What Is Menopause?
My grandmother called menopause “The Change” on the rare occasion menopause was spoken of out loud in her house. Usually, she would lower her voice too as if the very mention of it was not the done thing in polite society.
This, together with mysterious hospital stays and the fact that the women of my family only talked about menopause in negative terms, meant it was best for me to push the whole thing to the back of my mind.
No woman can avoid menopause, so rather than dread the unknown, it’s worthwhile educating yourself what menopause is. After all, knowledge is power and knowing what to expect and all about the options open to might make your menopause experience easier. You’ve made the first step by clicking on this resource!
Let’s start with unpacking exactly what menopause is, the symptoms of menopause, and how to cope during menopause.

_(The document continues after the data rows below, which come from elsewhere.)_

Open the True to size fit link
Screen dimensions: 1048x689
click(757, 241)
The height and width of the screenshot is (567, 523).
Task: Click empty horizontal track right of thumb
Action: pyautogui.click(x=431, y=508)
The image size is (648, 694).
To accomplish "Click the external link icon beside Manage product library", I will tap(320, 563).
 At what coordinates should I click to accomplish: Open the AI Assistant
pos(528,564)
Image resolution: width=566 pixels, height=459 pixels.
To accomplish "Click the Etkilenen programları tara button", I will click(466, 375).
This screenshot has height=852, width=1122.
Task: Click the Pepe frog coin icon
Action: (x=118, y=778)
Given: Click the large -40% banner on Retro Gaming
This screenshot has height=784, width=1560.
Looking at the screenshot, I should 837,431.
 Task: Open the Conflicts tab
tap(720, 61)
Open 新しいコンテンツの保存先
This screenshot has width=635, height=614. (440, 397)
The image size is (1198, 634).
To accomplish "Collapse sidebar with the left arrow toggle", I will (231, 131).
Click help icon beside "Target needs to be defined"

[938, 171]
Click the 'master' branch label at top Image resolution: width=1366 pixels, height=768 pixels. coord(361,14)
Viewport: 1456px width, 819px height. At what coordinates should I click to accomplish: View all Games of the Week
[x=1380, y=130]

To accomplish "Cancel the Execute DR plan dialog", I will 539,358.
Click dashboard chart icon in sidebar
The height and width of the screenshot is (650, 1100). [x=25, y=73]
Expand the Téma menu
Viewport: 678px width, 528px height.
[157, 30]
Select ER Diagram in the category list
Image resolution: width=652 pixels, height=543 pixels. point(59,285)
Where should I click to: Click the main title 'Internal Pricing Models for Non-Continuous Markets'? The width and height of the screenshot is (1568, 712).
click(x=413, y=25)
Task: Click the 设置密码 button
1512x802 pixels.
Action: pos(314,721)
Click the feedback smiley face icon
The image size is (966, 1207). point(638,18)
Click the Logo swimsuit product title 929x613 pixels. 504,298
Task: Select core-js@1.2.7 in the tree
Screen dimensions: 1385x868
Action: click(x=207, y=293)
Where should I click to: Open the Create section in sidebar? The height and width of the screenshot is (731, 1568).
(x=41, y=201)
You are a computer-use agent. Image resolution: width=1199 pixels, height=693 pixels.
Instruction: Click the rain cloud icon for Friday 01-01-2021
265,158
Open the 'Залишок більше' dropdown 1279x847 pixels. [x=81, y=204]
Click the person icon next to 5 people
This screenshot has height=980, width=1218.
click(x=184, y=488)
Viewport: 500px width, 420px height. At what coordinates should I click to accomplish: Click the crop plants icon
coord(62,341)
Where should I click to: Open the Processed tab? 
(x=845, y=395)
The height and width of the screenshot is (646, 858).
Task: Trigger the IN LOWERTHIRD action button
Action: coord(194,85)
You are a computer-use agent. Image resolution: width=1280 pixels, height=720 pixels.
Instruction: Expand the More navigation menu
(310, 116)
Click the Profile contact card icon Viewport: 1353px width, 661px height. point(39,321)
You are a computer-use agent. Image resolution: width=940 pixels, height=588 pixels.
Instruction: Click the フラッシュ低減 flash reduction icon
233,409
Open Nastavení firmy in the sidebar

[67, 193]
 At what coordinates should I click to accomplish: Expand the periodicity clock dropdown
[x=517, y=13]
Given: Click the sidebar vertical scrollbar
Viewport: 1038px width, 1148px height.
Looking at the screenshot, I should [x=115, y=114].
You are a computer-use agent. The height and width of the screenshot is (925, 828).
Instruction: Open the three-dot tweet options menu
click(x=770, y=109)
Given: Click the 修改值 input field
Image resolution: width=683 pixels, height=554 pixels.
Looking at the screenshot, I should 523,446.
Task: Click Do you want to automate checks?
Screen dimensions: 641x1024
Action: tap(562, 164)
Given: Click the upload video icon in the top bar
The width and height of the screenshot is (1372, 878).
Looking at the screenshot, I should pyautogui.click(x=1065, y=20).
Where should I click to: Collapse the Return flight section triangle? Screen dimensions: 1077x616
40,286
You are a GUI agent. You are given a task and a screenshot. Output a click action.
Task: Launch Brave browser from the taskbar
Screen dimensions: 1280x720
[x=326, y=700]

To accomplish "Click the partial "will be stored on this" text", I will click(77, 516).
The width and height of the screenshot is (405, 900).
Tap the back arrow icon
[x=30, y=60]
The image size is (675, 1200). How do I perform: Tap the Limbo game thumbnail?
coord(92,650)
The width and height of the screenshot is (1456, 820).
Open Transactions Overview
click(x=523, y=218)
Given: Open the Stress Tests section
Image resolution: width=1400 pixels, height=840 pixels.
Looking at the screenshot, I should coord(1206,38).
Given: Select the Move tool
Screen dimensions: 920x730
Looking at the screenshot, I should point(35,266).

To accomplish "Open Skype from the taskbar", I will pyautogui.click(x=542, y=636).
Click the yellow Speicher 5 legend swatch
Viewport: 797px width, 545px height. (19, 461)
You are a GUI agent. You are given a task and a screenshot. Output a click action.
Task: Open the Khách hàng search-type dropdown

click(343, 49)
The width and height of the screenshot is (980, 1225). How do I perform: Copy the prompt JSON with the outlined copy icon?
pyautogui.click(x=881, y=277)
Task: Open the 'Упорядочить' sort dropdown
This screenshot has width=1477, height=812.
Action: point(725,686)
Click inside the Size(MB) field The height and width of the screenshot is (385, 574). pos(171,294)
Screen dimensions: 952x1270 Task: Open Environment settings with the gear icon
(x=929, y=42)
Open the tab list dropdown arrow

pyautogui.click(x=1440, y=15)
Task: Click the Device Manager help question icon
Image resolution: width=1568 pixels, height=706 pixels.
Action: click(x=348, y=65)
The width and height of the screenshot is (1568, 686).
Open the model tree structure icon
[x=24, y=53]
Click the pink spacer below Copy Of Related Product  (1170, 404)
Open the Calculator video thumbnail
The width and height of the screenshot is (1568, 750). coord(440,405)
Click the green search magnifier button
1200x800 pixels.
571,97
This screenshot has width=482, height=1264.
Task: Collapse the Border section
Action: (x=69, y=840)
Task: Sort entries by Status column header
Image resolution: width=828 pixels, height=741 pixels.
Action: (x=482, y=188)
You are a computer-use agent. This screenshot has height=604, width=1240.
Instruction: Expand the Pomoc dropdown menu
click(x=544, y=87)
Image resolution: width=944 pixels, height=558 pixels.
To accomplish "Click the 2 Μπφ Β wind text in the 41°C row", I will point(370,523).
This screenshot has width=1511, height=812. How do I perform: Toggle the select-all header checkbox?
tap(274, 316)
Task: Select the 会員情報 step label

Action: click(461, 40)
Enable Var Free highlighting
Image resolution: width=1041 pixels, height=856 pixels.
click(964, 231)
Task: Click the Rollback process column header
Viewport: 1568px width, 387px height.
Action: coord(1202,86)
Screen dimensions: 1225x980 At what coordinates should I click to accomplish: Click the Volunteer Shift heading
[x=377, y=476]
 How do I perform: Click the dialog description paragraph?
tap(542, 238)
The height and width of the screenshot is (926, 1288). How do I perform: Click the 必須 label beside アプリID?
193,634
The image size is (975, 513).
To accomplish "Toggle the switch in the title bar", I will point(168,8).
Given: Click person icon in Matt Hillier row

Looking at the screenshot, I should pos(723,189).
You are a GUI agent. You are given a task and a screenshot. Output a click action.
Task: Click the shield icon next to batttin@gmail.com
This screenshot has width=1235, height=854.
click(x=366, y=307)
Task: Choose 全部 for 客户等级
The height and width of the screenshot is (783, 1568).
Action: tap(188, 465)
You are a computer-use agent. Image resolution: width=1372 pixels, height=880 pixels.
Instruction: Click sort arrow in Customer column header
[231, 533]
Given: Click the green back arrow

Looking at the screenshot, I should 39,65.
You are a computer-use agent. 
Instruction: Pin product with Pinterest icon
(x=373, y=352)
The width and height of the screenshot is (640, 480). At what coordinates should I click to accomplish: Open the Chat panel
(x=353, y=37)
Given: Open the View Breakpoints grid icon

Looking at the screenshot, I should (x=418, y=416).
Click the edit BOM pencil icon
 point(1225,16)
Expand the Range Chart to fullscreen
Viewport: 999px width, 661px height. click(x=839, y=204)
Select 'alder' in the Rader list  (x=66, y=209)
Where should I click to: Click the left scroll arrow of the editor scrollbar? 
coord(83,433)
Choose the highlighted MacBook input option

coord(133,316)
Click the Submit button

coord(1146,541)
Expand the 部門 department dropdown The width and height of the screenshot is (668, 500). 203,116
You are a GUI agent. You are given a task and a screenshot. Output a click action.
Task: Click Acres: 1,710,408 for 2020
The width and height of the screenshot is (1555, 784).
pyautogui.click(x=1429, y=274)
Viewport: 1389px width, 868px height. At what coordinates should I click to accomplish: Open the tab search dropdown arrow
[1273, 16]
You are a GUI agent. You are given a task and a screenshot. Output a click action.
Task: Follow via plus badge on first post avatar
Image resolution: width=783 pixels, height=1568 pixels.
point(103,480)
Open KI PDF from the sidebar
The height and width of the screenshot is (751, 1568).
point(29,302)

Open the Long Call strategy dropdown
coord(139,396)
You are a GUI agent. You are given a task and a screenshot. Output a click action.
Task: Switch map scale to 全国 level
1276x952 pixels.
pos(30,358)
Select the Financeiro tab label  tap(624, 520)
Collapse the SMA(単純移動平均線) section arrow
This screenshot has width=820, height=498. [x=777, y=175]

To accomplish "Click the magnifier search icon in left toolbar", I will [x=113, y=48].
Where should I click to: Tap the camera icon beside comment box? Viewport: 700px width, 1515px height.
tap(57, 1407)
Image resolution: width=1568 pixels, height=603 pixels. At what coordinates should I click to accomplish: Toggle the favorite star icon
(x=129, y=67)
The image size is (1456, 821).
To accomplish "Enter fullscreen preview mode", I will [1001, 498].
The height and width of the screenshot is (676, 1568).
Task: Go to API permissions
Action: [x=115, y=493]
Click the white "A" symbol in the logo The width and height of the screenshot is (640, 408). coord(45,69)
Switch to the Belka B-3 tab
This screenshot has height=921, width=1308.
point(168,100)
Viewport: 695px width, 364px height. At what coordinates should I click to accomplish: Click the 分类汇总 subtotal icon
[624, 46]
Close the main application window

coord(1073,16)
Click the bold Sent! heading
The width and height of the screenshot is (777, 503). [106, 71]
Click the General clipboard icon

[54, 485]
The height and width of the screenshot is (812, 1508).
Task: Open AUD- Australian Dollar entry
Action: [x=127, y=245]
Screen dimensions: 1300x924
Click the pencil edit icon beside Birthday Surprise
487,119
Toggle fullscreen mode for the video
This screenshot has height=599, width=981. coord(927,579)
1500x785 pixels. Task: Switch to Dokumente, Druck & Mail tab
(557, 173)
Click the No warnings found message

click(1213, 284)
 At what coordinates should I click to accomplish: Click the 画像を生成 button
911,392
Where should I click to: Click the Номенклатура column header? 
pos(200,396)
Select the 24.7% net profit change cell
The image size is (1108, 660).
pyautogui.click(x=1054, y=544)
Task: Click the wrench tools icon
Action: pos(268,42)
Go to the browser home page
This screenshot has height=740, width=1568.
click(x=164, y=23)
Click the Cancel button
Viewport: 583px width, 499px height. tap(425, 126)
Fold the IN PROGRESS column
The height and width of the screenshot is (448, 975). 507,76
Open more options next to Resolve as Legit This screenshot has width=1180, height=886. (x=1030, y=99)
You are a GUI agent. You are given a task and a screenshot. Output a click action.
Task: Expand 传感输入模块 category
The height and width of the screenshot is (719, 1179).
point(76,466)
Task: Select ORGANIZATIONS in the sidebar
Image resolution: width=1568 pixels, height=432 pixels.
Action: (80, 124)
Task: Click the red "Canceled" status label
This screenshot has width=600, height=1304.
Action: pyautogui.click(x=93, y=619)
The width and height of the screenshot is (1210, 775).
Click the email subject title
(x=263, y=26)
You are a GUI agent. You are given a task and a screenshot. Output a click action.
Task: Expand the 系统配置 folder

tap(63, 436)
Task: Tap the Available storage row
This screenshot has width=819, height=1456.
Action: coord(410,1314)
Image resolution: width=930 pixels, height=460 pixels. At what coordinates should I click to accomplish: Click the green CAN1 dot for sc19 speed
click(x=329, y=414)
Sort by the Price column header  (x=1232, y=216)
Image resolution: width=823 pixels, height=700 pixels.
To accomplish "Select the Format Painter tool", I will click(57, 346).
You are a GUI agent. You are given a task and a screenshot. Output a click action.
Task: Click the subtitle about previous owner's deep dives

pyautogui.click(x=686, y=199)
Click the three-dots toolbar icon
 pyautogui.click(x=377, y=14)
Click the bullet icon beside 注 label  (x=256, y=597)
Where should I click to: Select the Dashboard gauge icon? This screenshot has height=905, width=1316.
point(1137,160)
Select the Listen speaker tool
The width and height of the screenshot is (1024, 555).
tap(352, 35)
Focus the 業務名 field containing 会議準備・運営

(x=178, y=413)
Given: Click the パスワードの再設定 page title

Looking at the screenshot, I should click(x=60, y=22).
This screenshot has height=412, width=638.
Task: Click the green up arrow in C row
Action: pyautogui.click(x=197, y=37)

What Is Menopause? The Definition of Menopause
According to Dictionary.com, the word originates from 1852 (from 1845 as a French word in English), from French ménopause, from medical Latin menopauis, from Greek men (genitive menos) "month," and pausis "a cessation, a pause," from pauein "to cause to cease." Also, menopause was earlier known as “the change of life” – so my grandmother was using a very old term!
The definition does at least clear up any confusion amongst those who think the word menopause sounds like menstruation pauses and then starts up again, which might be the case if you were using our understanding of the modern word "pause" as a temporary cessation.
Dictionary.com (rather unkindly I feel) uses “midlife crisis” as an alternative term to menopause, but millions of women will attest that not everyone going through menopause will have a midlife crisis.
The other potential confusion we should clear up here and now is that the start of what most people understand to be menopause symptoms are not officially menopause but peri-menopause. Hot flashes, mood swings, spotty skin and heavier, lighter or irregular periods are all signs of perimenopause.
You are only officially in menopause when you have not had any bleeding for a full 12 months.
What Are The First Signs of Menopause?
The first signs of menopause vary as each woman experiences menopause in their own unique way. For many, a change in their pattern or flow of menstruation can be the first sign that things are changing.
Nowadays with many women able and wanting to give birth later in life, some women might miss these first variations, attributing them to post birth anomalies.
Keeping a menstruation diary can be useful, and those who have kept one throughout their fertile life may spot changes faster than those who haven’t. You can download apps to help track menstruation and other signs and symptoms or make a note on your usual calendar or diary. It might also be useful to start noting any symptoms including headaches, mood swings or skin changes.
If menstruation has always been irregular, the first signs of menopause might be those more familiar ones like hot flashes or a change in mood, trouble sleeping or changes to skin and hair.
What Are the Symptoms of Menopause?
The symptoms of menopause can be many and varied, and you might even be one of those lucky women who breeze through perimenopause and menopause with a slow tailing off of menstruation and no other noticeable symptoms.
Or you could be one of the unfortunate ones whose face breaks out like a teenager, can’t sleep at night, feels inexplicably anxious or depressed or switches between cold and hot minute by minute.
Other women experience a loss in libido, vaginal dryness, and loss of elasticity, pain during intercourse, or urinary incontinence.
However, some women are freed from the need to practice safe sex and the roller coaster of the monthly hormone cycle and menstruation itself, to enjoy the best sex of their lives.